WHAT YOU NEED TO DO. Print the data below exactly, but only the lines from the one containing "You are a GUI agent. The screenshot is 920×2576." down to the one containing "Get Consultation (291, 14)", inclusive.

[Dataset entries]

——————————

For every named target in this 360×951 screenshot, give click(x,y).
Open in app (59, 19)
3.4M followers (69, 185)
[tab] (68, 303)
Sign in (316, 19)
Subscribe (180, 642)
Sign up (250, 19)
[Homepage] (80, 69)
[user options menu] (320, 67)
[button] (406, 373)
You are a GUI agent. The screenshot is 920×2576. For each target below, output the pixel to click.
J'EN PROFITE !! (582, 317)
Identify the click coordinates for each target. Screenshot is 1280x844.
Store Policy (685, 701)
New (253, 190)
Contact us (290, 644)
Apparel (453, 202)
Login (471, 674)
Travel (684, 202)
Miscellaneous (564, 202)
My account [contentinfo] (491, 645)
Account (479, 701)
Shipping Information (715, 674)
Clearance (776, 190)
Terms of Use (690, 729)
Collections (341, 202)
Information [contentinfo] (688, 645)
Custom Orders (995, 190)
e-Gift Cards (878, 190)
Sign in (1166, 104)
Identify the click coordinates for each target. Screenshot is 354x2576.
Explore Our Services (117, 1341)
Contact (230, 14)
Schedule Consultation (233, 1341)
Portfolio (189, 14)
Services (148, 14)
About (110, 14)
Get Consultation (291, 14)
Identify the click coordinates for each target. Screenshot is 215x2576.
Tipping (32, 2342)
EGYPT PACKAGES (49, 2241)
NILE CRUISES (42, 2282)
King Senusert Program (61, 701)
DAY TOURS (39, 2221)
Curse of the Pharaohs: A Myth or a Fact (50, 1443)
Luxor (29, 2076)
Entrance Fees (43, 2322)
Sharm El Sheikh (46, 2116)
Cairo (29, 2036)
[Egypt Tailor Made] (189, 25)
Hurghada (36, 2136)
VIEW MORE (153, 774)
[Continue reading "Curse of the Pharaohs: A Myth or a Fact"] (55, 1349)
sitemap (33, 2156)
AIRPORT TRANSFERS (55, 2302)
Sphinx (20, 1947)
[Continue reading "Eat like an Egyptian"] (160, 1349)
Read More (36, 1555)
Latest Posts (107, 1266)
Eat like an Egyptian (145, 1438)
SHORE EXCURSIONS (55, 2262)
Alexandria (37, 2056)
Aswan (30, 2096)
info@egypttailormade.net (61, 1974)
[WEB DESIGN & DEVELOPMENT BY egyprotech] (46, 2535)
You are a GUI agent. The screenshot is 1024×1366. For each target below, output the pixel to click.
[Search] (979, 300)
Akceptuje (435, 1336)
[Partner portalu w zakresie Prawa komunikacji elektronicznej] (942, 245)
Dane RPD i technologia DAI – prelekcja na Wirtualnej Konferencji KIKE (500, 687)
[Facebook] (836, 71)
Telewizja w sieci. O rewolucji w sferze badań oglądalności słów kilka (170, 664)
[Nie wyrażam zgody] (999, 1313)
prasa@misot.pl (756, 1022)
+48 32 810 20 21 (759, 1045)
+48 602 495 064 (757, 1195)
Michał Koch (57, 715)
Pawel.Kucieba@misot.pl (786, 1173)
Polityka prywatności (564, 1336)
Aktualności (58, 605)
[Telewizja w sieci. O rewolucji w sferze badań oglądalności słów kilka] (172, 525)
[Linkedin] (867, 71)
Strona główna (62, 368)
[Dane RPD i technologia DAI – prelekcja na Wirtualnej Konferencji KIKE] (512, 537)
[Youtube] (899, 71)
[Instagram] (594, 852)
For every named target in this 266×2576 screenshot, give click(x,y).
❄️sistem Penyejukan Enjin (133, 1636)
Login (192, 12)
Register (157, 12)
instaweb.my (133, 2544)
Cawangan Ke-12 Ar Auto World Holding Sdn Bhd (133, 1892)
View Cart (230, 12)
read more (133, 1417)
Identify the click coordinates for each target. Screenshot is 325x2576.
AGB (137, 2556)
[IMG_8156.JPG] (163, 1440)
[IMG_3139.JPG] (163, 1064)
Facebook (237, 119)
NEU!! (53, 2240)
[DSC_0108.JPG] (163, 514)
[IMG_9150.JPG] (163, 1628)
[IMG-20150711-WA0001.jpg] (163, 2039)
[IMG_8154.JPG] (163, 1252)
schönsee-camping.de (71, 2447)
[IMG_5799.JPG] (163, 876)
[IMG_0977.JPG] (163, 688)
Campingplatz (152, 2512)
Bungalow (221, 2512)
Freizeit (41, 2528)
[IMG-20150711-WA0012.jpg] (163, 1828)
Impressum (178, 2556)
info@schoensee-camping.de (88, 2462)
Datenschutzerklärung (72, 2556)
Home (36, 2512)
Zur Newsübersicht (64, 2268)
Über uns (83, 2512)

——————————

ANSWER BELOW.
You are a GUI agent. The screenshot is 920×2576. For each target below, output the pixel to click.
J'EN PROFITE !! (582, 317)
Identify the click coordinates for each target. Screenshot is 1280x844.
Store Policy (685, 701)
New (253, 190)
Contact us (290, 644)
Apparel (453, 202)
Login (471, 674)
Travel (684, 202)
Miscellaneous (564, 202)
My account [contentinfo] (491, 645)
Account (479, 701)
Shipping Information (715, 674)
Clearance (776, 190)
Terms of Use (690, 729)
Collections (341, 202)
Information [contentinfo] (688, 645)
Custom Orders (995, 190)
e-Gift Cards (878, 190)
Sign in (1166, 104)
Identify the click coordinates for each target. Screenshot is 354x2576.
Explore Our Services (117, 1341)
Contact (230, 14)
Schedule Consultation (233, 1341)
Portfolio (189, 14)
Services (148, 14)
About (110, 14)
Get Consultation (291, 14)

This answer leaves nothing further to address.